Para poner en valor la importancia de lo intergeneracional, el jerarca señaló que los integrantes más jóvenes del Sistema Nacional de Educación fueron quienes plantearon la idea de que el próximo congreso no lleve el nombre de una persona, sino de un hecho colectivo. Más allá de que “con mucho respeto se venera y se valora” a las figuras de educadores como Julio Castro, Enriqueta Compte y Riqué y Reina Reyes, para destacar la importancia de lo colectivo en educación es que el próximo CNE tendrá el nombre Misiones Sociopedagógicas. Además, se eligió ese nombre para poner en valor la idea de “llevar la educación a lugares donde no llega”, según explicó.

Mayorías y resoluciones vinculantes

Quirici recordó que el congreso es convocado desde el Sistema Nacional de Educación, integrado por la Udelar, la UTEC, ANEP, la educación privada y educación militar y policial, que convocó a un espacio más amplio también integrado por los partidos políticos, sindicatos, gremios estudiantiles y cámaras empresariales, entre otros. Según argumentó, esa organización “le da un carácter verdaderamente democrático” y cuestionó a quienes afirman que el CNE es un espacio en el que prima el corporativismo docente.

El 10 de abril está convocada la comisión organizadora del congreso, que ya cuenta con cuatro líneas temáticas definidas.

Después de más de ocho años sin llamar al CNE, ya que en el gobierno anterior su convocatoria dejó de ser obligatoria en todos los quinquenios, el desánimo de congresos anteriores parece haber quedado de lado en colectivos de la educación y organizaciones sociales. Según señaló Julián Mazzoni, la definición del programa del FA acerca de que las resoluciones del CNE serán “vinculantes” en la definición de política educativa genera particular expectativa.

Al respecto, Quirici dijo que hubo un compromiso de convocar al congreso, lo que ya está en marcha y, en ese marco, generar un “espacio democrático” de deliberación del que puedan surgir algunas “líneas estratégicas” para luego trasladar a la política de gobierno. Según amplió, se verá en cada caso si es necesario generar nueva normativa, modificar alguna ley existente o generar otro marco para revisar prácticas que suceden en el ámbito educativo, por ejemplo, en el uso de dispositivos móviles, que es uno de los temas que se ubica dentro de los ejes del congreso.
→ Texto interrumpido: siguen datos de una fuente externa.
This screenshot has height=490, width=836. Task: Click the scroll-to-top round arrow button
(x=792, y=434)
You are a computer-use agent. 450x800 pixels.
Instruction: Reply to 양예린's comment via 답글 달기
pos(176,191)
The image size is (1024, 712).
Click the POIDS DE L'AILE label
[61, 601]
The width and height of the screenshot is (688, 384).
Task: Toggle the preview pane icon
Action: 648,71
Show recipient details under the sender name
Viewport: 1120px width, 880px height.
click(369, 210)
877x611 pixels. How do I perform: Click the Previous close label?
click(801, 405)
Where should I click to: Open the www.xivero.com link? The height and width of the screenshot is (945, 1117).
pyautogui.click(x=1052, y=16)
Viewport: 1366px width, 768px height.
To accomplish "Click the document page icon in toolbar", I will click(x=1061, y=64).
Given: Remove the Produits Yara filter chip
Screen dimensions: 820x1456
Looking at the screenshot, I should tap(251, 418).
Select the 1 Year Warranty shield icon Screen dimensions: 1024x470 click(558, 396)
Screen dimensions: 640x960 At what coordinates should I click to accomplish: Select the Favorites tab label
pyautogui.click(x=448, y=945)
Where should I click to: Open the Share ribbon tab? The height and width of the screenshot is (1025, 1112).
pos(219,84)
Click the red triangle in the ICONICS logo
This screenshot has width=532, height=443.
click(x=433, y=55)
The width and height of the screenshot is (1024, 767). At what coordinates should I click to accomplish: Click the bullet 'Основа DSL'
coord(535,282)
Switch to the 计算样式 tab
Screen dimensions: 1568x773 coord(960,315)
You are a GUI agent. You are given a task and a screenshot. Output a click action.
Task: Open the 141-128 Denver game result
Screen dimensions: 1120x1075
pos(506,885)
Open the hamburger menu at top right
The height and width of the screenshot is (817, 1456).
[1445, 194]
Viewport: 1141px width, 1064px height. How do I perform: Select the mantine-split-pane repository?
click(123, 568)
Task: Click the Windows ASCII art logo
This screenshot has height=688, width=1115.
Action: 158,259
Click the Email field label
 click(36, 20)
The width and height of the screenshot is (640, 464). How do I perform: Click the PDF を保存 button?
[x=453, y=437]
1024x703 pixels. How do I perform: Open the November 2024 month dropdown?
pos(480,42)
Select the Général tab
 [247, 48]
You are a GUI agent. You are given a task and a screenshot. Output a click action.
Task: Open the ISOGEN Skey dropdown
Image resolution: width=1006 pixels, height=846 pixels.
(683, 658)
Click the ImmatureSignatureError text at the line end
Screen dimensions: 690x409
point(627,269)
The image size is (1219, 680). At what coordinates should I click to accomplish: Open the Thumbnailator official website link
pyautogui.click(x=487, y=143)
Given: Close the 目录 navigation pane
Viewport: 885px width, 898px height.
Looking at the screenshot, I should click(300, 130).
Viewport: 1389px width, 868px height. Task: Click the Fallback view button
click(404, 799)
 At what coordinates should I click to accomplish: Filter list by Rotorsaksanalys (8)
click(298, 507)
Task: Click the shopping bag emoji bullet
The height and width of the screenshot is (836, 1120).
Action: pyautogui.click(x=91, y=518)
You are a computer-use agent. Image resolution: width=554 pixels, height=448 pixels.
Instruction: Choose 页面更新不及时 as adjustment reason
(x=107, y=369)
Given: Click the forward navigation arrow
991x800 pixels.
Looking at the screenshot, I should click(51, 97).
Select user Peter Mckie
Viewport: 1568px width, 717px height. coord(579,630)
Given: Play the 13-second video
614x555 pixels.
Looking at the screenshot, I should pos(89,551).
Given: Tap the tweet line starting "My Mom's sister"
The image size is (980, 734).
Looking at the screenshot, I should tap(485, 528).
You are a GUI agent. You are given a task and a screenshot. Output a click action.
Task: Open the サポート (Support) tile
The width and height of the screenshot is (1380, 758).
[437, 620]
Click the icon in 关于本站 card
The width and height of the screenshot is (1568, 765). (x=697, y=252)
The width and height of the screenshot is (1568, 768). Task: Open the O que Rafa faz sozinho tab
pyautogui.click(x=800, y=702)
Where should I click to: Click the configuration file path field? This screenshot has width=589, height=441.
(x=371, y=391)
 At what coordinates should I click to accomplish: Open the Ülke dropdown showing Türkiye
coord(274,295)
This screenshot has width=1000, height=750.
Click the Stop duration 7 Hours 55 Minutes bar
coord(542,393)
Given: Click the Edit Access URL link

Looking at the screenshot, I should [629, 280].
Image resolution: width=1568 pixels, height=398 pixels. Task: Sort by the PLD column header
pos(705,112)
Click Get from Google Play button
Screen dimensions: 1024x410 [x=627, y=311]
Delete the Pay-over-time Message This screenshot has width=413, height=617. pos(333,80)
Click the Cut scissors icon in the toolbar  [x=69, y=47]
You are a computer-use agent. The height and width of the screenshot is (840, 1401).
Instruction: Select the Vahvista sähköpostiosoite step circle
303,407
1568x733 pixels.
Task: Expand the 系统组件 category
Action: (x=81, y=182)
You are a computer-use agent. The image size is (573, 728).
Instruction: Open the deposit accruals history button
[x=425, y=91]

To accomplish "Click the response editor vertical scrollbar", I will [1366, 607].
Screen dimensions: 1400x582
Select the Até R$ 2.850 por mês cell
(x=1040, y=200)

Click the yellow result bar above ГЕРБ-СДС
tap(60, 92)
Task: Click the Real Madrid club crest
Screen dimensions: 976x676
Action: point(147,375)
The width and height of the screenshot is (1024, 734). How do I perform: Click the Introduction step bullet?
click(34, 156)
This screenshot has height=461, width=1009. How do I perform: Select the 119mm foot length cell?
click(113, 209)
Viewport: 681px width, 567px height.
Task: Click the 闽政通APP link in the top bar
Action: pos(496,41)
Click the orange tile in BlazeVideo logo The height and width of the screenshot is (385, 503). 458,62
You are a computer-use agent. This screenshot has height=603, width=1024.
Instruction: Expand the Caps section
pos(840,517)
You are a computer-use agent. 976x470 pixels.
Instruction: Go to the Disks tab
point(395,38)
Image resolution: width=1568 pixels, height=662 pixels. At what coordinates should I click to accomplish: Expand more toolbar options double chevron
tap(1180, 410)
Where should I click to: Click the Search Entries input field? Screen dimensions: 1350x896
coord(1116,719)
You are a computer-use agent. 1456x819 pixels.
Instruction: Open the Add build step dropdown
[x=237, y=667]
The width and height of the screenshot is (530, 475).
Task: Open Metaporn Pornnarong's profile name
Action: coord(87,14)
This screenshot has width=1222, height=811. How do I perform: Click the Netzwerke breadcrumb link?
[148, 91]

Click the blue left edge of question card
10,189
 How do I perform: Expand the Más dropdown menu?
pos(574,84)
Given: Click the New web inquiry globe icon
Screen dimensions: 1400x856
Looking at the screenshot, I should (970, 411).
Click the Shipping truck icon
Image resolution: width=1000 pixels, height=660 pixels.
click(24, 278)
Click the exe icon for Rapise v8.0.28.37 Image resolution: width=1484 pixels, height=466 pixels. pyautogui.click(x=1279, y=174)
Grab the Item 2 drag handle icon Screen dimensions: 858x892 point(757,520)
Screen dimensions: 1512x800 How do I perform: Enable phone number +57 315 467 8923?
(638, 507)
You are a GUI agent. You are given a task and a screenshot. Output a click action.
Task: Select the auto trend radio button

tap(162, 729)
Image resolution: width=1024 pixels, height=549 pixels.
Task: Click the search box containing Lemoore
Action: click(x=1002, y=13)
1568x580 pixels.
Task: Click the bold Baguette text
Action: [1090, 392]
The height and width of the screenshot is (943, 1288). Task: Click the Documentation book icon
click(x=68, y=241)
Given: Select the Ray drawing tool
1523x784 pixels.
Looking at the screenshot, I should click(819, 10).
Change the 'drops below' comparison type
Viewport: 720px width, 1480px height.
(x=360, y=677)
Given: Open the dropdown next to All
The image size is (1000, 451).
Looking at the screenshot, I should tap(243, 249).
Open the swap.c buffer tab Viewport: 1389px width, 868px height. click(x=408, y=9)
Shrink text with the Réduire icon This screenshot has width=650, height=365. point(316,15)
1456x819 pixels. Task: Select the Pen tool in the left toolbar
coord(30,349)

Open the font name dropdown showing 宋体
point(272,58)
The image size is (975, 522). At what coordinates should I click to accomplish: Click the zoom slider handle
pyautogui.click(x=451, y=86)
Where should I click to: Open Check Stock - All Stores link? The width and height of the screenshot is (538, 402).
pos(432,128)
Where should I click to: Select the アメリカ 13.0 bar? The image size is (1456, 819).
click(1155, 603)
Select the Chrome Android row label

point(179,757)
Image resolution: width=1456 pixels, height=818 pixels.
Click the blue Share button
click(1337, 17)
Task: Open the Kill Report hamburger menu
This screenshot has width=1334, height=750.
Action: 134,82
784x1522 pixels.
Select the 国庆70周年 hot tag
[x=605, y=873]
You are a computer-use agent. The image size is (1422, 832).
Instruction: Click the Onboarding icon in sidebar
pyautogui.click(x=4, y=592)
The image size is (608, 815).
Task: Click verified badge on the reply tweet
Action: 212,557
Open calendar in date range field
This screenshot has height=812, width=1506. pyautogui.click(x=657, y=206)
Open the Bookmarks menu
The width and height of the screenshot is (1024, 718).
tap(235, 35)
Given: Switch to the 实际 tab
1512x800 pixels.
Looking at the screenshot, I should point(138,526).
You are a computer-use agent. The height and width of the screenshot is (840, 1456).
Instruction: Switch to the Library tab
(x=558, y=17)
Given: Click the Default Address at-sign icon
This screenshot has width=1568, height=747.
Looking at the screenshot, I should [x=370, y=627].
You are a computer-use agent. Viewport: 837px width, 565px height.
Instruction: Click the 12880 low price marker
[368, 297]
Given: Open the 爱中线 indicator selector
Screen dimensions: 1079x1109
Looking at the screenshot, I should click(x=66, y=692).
En particular, la mesa ejecutiva de la comisión organizadora, que está trabajando en la reglamentación del funcionamiento del congreso, tiene definido que aquellos lineamientos que emanen del congreso y tengan carácter vinculante sean aquellos que salgan al menos por dos tercios de los votos de la instancia plenaria, que estará conformada por delegados de las comisiones territoriales.

Según dijo, de esa forma se aspira a generar “amplios acuerdos” sobre temas que hayan sido discutidos en profundidad en las instancias previas. Luego esas definiciones tendrán el seguimiento de espacios de trabajo definidos por el congreso, respetando las autonomías y márgenes de competencia de las instituciones y actores del sistema educativo. “No es que el congreso le va a decir a los profesores cómo tienen que dar clase de Matemática, pero capaz que viene una sugerencia sobre el lugar de la enseñanza de las matemáticas y que, por ejemplo, son muy valiosas en la frontera”, ilustró.

“El objetivo principal del congreso es que nuestro país converse informada y comprometidamente sobre los desafíos y los problemas de la educación, teniendo en cuenta que la educación es el espacio colectivo que más involucra a las y los uruguayos en todo el país”, resumió el jerarca.